No existe un concepto unánime
sobre qué se entiende por acciones afirmativas, debido a que estas se
desarrollan en múltiples circunstancias, contextos culturales, económicos y
sociales divergentes. Sin embargo, puede indicarse que corresponden a medidas diseñadas para favorecer a minorías diferenciadas
y aisladas.[1]
Las
acciones afirmativas también son conocidas bajo los conceptos de “acción
positiva”, “movilidad positiva”, “promoción positiva” o “diferenciación
positiva” y surgen como una intervención estatal para responder a demandas de
desigualdad.
Las posiciones alrededor de la aplicación de estas
medidas son contrastadas. Quienes defienden la aplicación de acciones
afirmativas consideran que cumplen a cabalidad la finalidad de propiciar una
mayor igualdad, mermando o eliminando, las diferencias que por una u otra razón
han creado una brecha entre el sector social que se busca proteger y el resto
de la sociedad. Por el contrario, la otra postura sostiene que, al crear este
tipo de desigualdades o privilegios para una porción restringida, se transgreden
indiscriminadamente derechos fundamentales de terceros y que, por tanto, lejos
de propiciar igualdad real, crean desproporciones insostenibles.

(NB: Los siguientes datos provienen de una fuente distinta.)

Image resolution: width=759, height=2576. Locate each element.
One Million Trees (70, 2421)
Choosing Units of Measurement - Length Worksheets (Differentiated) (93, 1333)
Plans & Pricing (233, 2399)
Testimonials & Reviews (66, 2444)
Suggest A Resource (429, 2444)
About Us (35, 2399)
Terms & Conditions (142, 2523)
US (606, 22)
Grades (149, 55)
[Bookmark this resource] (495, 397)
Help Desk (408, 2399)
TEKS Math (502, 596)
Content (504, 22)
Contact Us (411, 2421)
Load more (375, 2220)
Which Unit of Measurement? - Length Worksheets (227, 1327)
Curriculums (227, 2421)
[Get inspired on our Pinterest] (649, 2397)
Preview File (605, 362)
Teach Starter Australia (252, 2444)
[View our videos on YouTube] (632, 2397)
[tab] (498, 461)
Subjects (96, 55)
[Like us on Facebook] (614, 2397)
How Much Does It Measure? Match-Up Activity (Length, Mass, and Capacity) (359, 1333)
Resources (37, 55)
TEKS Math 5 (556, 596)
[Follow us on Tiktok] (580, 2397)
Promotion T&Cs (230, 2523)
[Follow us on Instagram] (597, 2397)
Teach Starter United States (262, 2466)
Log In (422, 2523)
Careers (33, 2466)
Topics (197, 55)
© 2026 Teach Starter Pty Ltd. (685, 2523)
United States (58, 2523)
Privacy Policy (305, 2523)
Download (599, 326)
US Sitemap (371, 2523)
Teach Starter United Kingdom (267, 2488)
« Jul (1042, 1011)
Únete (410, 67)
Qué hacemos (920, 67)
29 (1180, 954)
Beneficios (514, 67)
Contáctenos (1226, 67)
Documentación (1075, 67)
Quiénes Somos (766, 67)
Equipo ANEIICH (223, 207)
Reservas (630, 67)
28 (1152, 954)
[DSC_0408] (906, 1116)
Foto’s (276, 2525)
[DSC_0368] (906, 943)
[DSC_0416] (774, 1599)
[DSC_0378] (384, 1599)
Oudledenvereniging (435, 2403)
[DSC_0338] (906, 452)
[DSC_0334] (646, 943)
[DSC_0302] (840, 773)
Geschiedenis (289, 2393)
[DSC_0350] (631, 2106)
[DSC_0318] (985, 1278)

Lo cierto es que las acciones afirmativas, así como
la diversidad de mecanismos que proponen, entran en juego en una sociedad como
una derivación del principio de igualdad ante la ley, partiendo del principio de que debe
tratarse igual a los iguales y desigual a los desiguales. Al respecto, la Sala
Constitucional ha interpretado en su Sentencia
1942-94:
“...el principio de igualdad que establece el artículo 33 de la Constitución no tiene un carácter absoluto, pues no concede
propiamente un derecho a ser equiparado a cualquier individuo sin distinción de
circunstancias, sino más bien a exigir que no se haga diferencias entre dos o
más personas que se encuentren en una misma situación jurídica o en condiciones
idénticas, por lo que no puede pretenderse un trato igual cuando las
condiciones o circunstancias son desiguales."
El análisis fundamental para crear una acción
afirmativa recae por tanto directamente en el principio de igualdad. Así lo ha
reconocido la Sala Constitucional al indicar:
"Este tratamiento diferenciado busca compensar
esa situación de desigualdad original; y se orienta al logro de una «igualdad
real» entre los sujetos. Debe resaltarse que, esa diferencia de trato no
quebranta el principio de igualdad; más bien, resulta de la aplicación del
mismo, y de una adecuada interpretación del Derecho de la Constitución. Existen
diversos instrumentos jurídicos tendientes a fomentar esa igualdad real entre
los sujetos; [...]" (Sentencia
0337-91).
Es por tal razón
que las acciones afirmativas procuran la igualdad de resultados. Son mecanismos
correctivos de una situación anómala. Por lo tanto, se puede deducir que las acciones afirmativas, mientras
se justifiquen con méritos, razonables y proporcionales no son contrarias al
derecho constitucional, sino que por el contrario quedan justificadas.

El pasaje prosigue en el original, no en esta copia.